I like the way this quotation refers to the warped spaces in David Lynch’s movies or Resnais’ “ Last year in Marienbad”.

“As Sartre notes in his analysis of the fantastic, much of the horrific uncanniness of a new fantastic art of everyday life derives from its disturbance of systems of communicated meaning; uncannily anticipating Lacan’s argument. Sartre suggests that horror comes from a letter that reaches its destination, but reaches it wrongly.”

Jean-Paul Sartre, “Aminidab, ou du fantastique considere comme une langue”, Situations (Paris: Gallimard, 1947)

In “More than night: film noir in its contexts”, James Naremore talks about david Lynch’s “Lost Highway” and “Mulholland Drive”:

“In regard to Lost Highway, Zizek argues that “one should absolutely insist that we are dealing with a real story (of the impotent husband, etc.) that, at some point (that of the slaughter of Renee), shifts into psychotic hallucination in which the hero reconstructs the parameters of the Oedipal triangle that again make him potent. … [We] return to reality, precisely when … the impossibility of the hallucination reasserts itself””

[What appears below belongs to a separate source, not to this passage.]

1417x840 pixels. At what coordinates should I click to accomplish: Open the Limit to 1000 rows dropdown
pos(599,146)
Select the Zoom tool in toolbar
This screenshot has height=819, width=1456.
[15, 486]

About the witchy hobo living near the dumpster at Winkie’s Diner in “Mulholland Drive”:
” “He’s the one who’s doing it”, a character says at one point, and at the end of the film we see the derelict in possession of the blue metallic cube that provided a hinge between “dream” and “reality”. Whatever his or her symbolic function might be (abject reality? the Lacanian “Real”? the Freudian id or “it”? the dirt and poverty we’re afrais to recognize?), he os she exists both within and beyond the time-space inhabited by Betty and Diane, and he or she might well be dreaming everything.”

“Diane dreams (or in my view the film dreams) that she is Betty, a fantasmatic ego ideal who achieves blissful sexual love with Rita; afterward, Rita takes Betty to the beautifully tawdry, patently artificial Club Silencio, a melancholic netherworld where fantasy begins to break down and where, in McGowan’s words, “we experience the loss of a relationship we have never had”. Unlike the male character in Lost Highway, Diane elaborates her fantasy to the point where Betty attains a moment of fulfillment, but this entirely imaginary experience is followed by a scene of painful mourning, then by the black hole of the unrepresentable, and then by an awakening into desire – a repetitive, excruciating longing for an object always out of reach, which can be ended only in death.”

“like all Lynch’s films, Mulholland Dr. is affectively complex, oscillating between humor noir and pathos, between horror and sweetness, between irony and sincerity. No director aside from Hitchcock has been able to invest subjective travelling shots with such uncanny and suspenseful effects, as when Betty first moves through her apartment at Havenhurst or when she and Rita walk along a decaying courtyard toward Diane Selwyn’s bungalow.”